__Element and text location data__.
****************************************

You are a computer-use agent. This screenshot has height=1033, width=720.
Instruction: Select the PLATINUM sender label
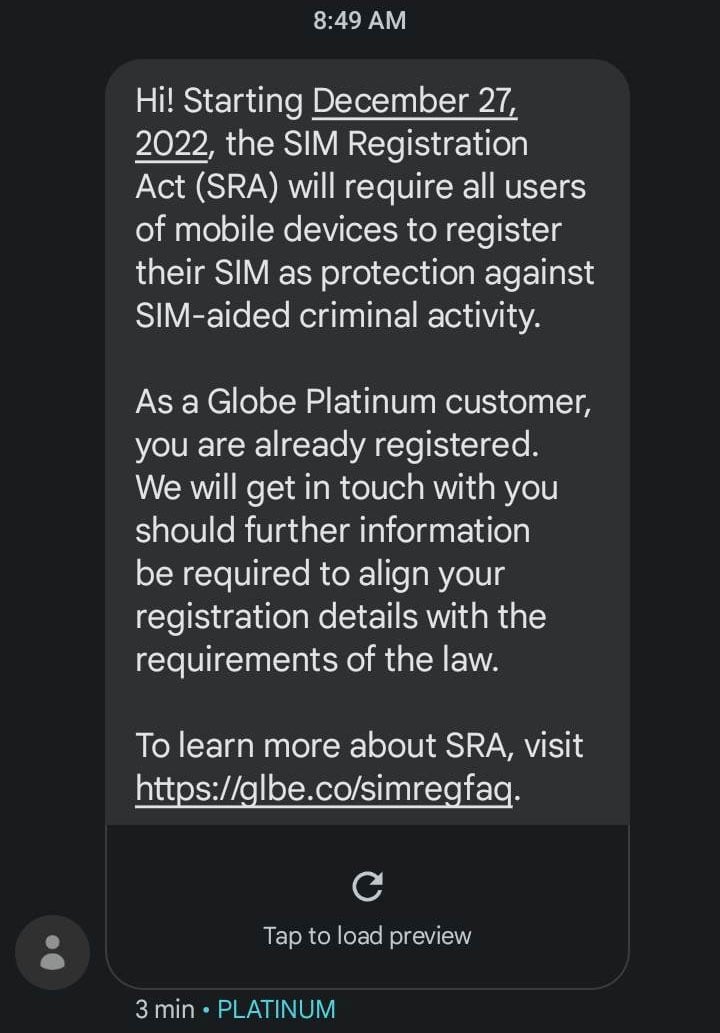click(277, 1009)
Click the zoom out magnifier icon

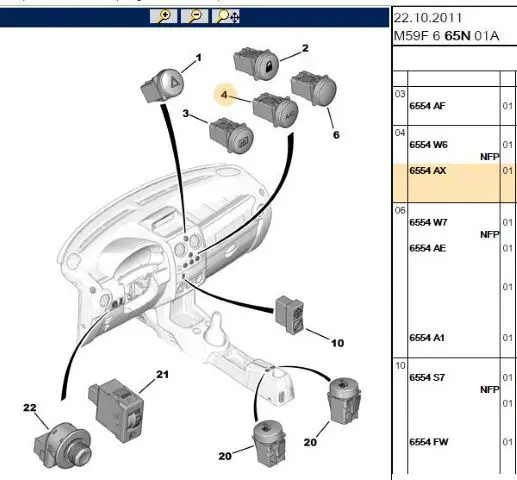194,16
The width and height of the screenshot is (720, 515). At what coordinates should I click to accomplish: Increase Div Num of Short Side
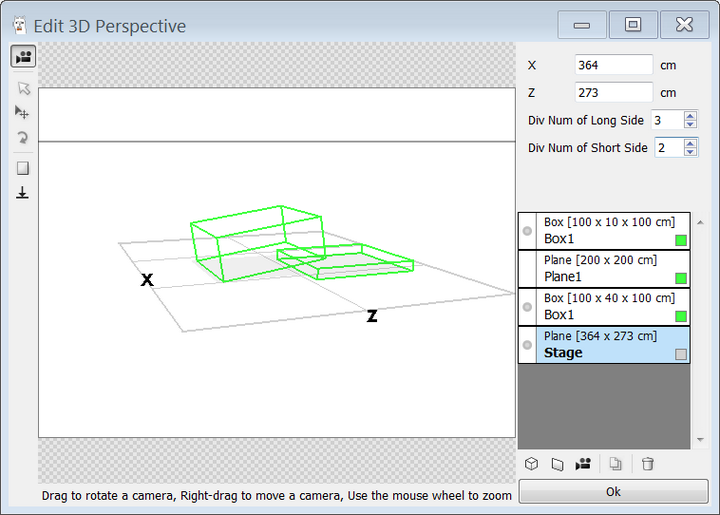tap(690, 143)
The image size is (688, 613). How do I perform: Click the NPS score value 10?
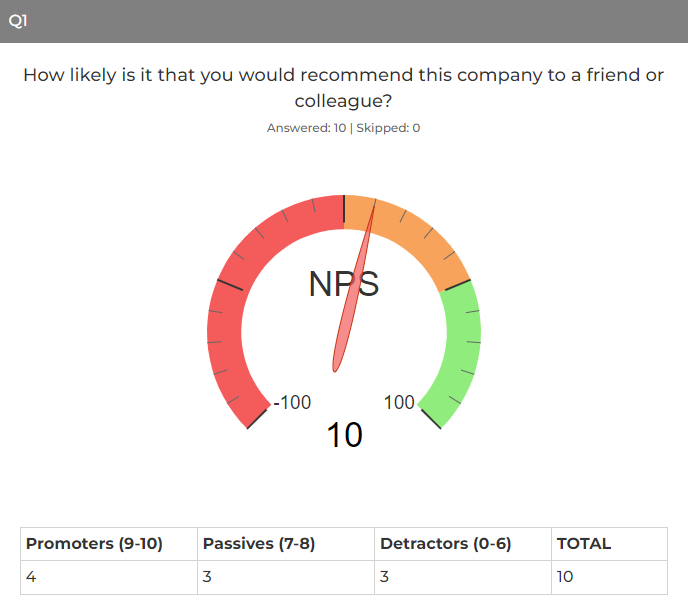[x=344, y=435]
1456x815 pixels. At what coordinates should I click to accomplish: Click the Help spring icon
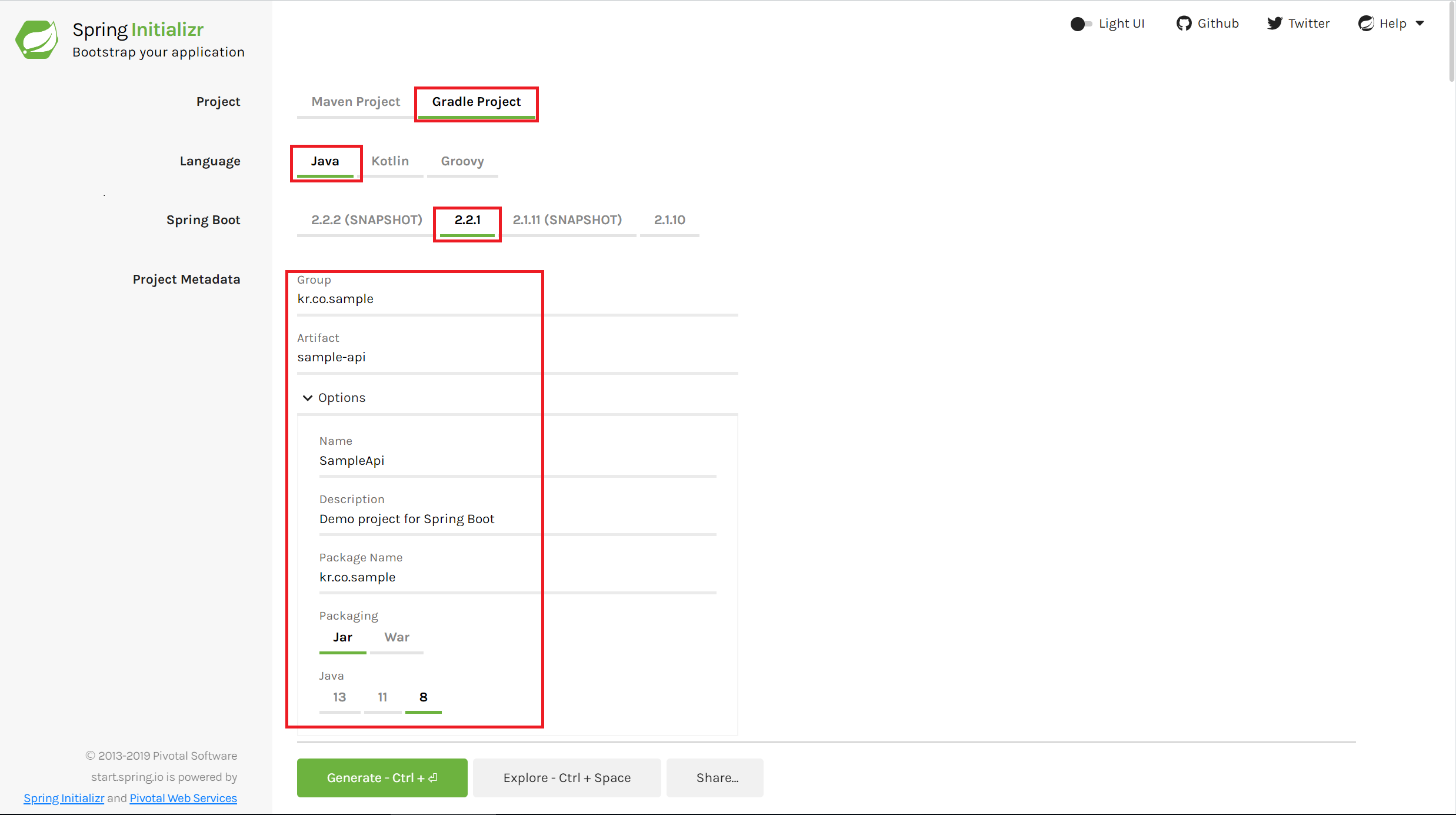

****************************************

__Task description__.
Recast the lines from the one containing "The width and" through the end of the records as a Markdown table with the columns Row and Line, numbering each row, skipping blank lines, and leaving out the pictures.

__The output__.
| Row | Line |
|---|---|
| 1 | The width and height of the screenshot is (720, 515). At what coordinates should I click to accomplish: Increase Div Num of Short Side |
| 2 | tap(690, 143) |
| 3 | The image size is (688, 613). How do I perform: Click the NPS score value 10? |
| 4 | [x=344, y=435] |
| 5 | 1456x815 pixels. At what coordinates should I click to accomplish: Click the Help spring icon |